The latest Coinglass analysis of perpetual decentralized exchanges, which includes Hyperliquid, Aster, and Lighter, compared the user activities in trading volume, open interest, and liquidation numbers, raising debates in the comments section.
On February 9, Coinglass shared a post, which reveals that high reported trading volumes do not always reflect real market activity, through the comparison from a 24 hours data. Hyperliquid posted $3.76 billion in volume, $4.05B in open interest, and $122.96M in liquidations
On the contrary, Aster and Lighter posted $2.76 billion and $1.81 billion in volume, but with lower OI around $927 million and $731million, and liquidations posted around $7.2 million and $3.34 million
With that, Coinglass stated that in healthy perpetual markets, high volume usually comes from meaningful OI changes, larger liquidations, and stronger long or short stress during price moves.
As the disparity seen on Aster and Lighter, high volume but minimal liquidations, may point to airdrop or points farming, self-trading by market makers, or volume inflation from different reporting methodologies
On a concluding note, Coinglass said, “Hyperliquid shows much stronger consistency between volume, OI, and liquidations — a better signal of real activity. Meanwhile, Aster/Lighter’s volume quality needs further validation (vs fees, funding, orderbook depth, and active traders).”
After the post, the comments section was filled with debate and questions from the crypto community. One person asked, “Is a platform actually superior if its main effect is to efficiently liquidate traders rather than facilitate stable institutional positioning?”
Coinglass responded by clarifying that real trading volume often comes with real pain, and platforms showing huge volume but minimal liquidations may be inflating activity artificially, raising questions about the true quality of their markets.
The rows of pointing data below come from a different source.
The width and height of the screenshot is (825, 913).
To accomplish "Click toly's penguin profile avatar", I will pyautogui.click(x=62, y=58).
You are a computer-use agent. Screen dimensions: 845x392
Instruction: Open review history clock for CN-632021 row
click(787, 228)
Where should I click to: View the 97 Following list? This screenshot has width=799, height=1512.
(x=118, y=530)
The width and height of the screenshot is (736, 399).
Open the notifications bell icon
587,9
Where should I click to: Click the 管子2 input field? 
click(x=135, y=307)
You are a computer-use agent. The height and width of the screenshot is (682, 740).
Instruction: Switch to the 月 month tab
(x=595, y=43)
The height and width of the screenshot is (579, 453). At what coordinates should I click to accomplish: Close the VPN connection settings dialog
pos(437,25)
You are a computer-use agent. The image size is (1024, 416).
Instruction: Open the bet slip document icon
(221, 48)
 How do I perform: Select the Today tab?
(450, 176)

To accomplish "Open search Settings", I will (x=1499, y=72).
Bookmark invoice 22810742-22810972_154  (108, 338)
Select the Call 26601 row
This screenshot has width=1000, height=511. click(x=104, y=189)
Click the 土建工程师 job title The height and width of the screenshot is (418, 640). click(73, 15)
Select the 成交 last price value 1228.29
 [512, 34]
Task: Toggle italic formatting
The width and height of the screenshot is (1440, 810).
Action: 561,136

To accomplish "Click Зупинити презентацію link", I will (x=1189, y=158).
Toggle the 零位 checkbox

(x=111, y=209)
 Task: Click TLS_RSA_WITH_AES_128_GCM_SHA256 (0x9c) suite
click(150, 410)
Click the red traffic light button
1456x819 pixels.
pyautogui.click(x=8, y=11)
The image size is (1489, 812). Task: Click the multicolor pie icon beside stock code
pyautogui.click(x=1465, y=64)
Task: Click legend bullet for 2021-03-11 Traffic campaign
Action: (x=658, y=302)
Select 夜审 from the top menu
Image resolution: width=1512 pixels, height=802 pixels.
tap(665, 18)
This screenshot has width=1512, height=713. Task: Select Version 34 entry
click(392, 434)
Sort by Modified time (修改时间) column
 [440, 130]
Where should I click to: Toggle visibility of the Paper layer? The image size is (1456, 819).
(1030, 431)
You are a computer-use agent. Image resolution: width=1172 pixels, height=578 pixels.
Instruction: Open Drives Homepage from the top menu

It says that Hyperliquid’s activity reflects real traders taking real risk, with volume, open interest, and liquidations aligning consistently
Some have accused Coinglass of unfairly speculating on Aster and Lighter, arguing that Hyperliquid’s increased liquidations may not be the result of actual market activity but rather of things like rigid algorithms, illiquid trading pairs, or massive one-off whale trades
In response, Coinglass said that their analysis was grounded in cross-metric disparities and that the findings were unbiased and supported by data
This Coinglass analysis comes after Arthur Hayes publicly challenged with a $100,000 price bet on the future performance of Hyperliquid’s HYPE token, following Kyle Samani’s public criticism of Hyperliquid’s fundamentals, which highlights the growing attention on Hyperliquid.